*Task to complete:* Where a line in the listing below contains the word "with", copy that line.

======

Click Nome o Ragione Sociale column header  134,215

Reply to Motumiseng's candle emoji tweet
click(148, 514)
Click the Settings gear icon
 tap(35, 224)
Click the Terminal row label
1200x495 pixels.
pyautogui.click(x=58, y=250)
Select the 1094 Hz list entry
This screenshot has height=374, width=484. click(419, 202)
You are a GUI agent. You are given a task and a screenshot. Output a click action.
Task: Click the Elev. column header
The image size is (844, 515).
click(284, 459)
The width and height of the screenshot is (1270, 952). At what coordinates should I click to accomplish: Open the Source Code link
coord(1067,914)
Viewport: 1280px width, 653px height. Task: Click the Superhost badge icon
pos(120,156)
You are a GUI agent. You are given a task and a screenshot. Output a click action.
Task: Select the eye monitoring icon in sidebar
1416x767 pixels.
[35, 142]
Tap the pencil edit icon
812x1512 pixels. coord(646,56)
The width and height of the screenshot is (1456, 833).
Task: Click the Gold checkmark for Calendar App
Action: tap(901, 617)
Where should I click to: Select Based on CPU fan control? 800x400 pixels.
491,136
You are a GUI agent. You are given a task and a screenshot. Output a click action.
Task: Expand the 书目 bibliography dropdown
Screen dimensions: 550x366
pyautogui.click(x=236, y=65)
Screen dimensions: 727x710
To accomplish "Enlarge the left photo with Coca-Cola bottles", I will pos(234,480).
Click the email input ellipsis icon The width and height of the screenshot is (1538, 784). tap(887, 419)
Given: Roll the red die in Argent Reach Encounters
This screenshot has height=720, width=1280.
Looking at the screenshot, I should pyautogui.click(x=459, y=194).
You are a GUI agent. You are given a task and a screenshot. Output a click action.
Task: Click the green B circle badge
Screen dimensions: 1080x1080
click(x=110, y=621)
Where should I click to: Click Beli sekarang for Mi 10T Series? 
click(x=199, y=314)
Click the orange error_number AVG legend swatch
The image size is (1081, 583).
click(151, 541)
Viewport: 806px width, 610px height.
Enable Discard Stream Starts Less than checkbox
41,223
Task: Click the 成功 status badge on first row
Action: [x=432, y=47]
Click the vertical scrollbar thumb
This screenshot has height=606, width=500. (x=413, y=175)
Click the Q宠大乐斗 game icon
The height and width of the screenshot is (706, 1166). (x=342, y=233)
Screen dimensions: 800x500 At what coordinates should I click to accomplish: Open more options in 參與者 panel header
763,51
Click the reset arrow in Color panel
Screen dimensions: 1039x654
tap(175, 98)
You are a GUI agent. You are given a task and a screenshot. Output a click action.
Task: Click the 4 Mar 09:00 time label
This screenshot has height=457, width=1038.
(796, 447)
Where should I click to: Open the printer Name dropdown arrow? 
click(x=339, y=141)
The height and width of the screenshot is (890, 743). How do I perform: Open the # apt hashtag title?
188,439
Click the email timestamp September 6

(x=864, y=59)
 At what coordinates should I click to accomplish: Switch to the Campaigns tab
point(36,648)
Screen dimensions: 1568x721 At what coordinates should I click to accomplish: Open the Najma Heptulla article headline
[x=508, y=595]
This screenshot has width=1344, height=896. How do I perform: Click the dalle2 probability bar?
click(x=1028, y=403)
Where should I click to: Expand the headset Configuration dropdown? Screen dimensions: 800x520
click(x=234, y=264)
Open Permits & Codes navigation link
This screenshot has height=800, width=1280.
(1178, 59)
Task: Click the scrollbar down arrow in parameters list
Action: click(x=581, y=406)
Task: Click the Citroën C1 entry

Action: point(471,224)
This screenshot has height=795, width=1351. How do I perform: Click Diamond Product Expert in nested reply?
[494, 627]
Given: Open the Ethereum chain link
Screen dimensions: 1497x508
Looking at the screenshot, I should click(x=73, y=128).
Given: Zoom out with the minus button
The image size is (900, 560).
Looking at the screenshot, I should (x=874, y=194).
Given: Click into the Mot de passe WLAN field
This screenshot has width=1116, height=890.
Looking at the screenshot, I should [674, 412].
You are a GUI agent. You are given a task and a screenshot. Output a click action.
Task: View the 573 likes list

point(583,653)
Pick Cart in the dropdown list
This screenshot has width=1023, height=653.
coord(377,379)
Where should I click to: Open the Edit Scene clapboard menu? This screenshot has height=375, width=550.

======

*Result below:*
To accomplish "Enlarge the left photo with Coca-Cola bottles", I will pos(234,480).
Given: Zoom out with the minus button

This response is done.